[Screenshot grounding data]
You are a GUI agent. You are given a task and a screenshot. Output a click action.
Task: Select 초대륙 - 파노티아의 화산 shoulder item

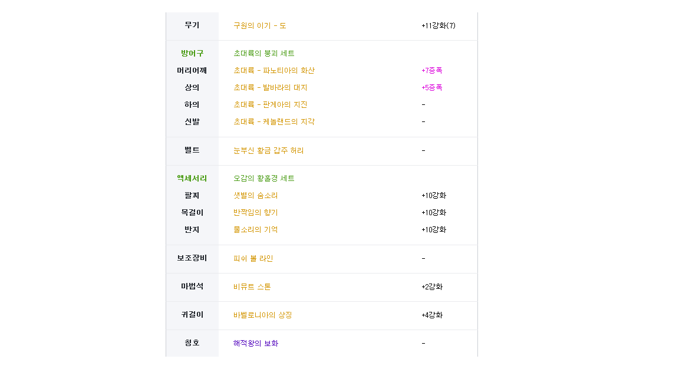pos(273,70)
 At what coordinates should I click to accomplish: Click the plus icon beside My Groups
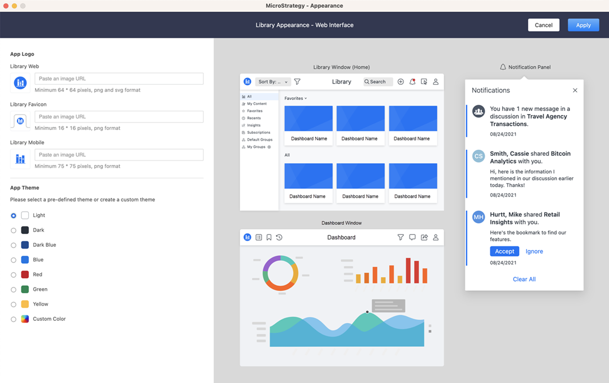[269, 147]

* What is being asked *
Word for word, set down every line of the records above, and leave the pictures out.

* Solution below *
You are a GUI agent. You are given a task and a screenshot. Output a click action.
Task: Select 초대륙 - 파노티아의 화산 shoulder item

pos(273,70)
 At what coordinates should I click to accomplish: Click the plus icon beside My Groups
[269, 147]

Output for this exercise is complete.